--- Working data Enclosed Below ---

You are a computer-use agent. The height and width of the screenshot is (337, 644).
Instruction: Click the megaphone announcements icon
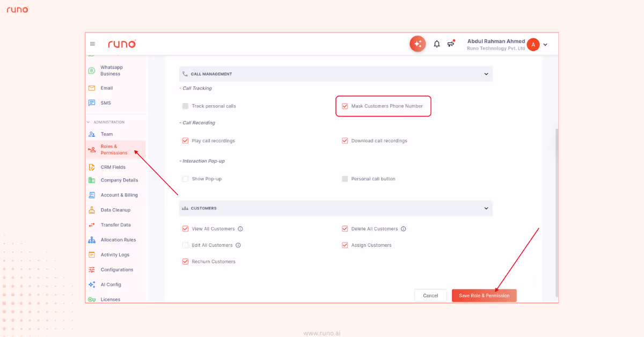tap(451, 44)
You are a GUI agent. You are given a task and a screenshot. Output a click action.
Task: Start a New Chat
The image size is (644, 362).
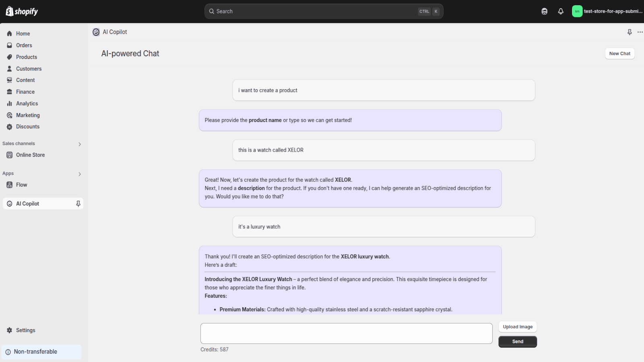[x=619, y=53]
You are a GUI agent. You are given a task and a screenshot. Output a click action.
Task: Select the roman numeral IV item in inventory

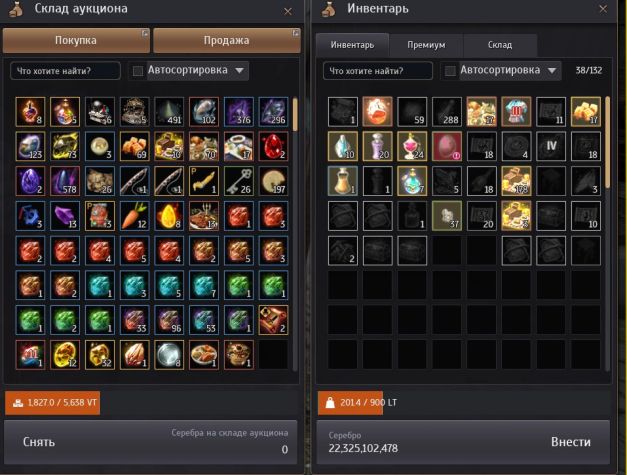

--- End of Enclosed Working data ---

## Your objective
Transcribe the data completely. No pictures should appear in the transcription.

## Final answer
You are a computer-use agent. The height and width of the screenshot is (337, 644).
Instruction: Click the megaphone announcements icon
tap(451, 44)
You are a GUI agent. You are given a task and a screenshot. Output a click action.
Task: Start a New Chat
The image size is (644, 362).
[x=619, y=53]
You are a GUI agent. You are given a task and a screenshot. Output a click action.
Task: Select the roman numeral IV item in inventory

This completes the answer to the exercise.